I need a new vise and was wondering what are some good brands. I've seen the apex's and griffins, but they are a little pricey. Anything $50 and under? I believe ebay has a few selections. I saw a Corona, Mastex, and a Crown vise. I need a C clamp with nice big jaws.


----------



## wrightackle (Oct 29, 2007)

I don't know if you would be interested but I have a Renzetti traveler vise with a "c" clamp. It is several years old and doesn't have the cam action on the jaws, just a knurled knob for gripping the hook. Does ok up to about a 4/0 hook but above that it is a little dicey holding the hook. So not what you want for tying cobia jigs. If you are interested just pm me. I figure fifty dollars would be fair. Can't believe how much vises are going for these days. That Apex you mentioned is supposed to hold up to a 7/0 hook. The regal vises used to be a great value but no more.


----------



## Private Pilot (Oct 3, 2007)

Mine is several years old too, so I would just like to get a brand new or slightly used one. Those apex's are nice but man are they expensive!:reallycrying


----------



## Key Wester (May 2, 2008)

YA MIGHT TRY THE OLD STANDARD. Thompson vises not expensive and they work great. Been tying on mine with NO problems for many years.


----------



## Private Pilot (Oct 3, 2007)

I checked out Thompson vises and found the Pro Vise series & model A. I couldn't find any specs on them at all. Do you know if they can rotate the fly and what hook sizes can they fit.


----------



## true-king (Oct 2, 2007)

I was looking at some recently too.
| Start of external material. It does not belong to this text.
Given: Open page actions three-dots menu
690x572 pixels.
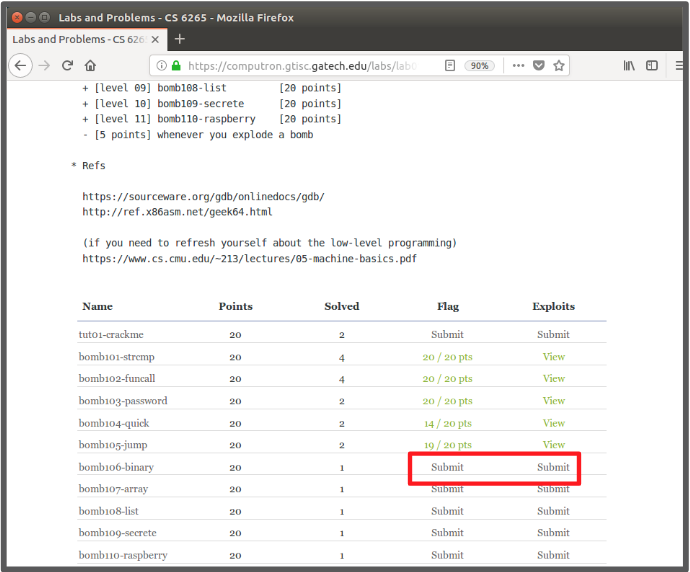Looking at the screenshot, I should (517, 66).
They are expensive!The vise gripzip tied to the desk lamp isn't cutting it anymore. I really want a rotary vise.


----------



## Private Pilot (Oct 3, 2007)

Mine is a rotary vise and it does come in handy. The jaws just have a horrible grip to them.


----------



## true-king (Oct 2, 2007)

Does it just turn so you can tie on more material, or does it have bearings and spin quickly? You can tie much faster by holding the bobbin and one place and spinning the fly or jig around.


----------



## flyfishjeep (May 6, 2008)

I have a renzetti traveler and I love it. I am normally tying 2/0, 1/0 and small trout flies. It is a rotary vise that allows easy access to the whole fly. Not having to turn the whole vise makes it a lot easier to see if you messed up or not. You can also adjust the clamps depending on the size hook your using. They make good christmas presents from family that can spare that kind of money. Hope this helps.


----------



## captken (Feb 24, 2008)

Why not make your own rotary vise? You may have the necessary material at hand but, if you don't, $5 should do it. If anybody is interested, I'll show you one I made and how to make it.

Most folks buy a bunch of fly tying stuff and tie a couple of dozen flies then lose interest. Fly tying needn't be expensive. You can buy most anything you need at a good craft store.


----------



## SkinnyWater (Oct 4, 2007)

I just learned to tie my first fly and need a vice a $5 homemade vice may fit the bill.


----------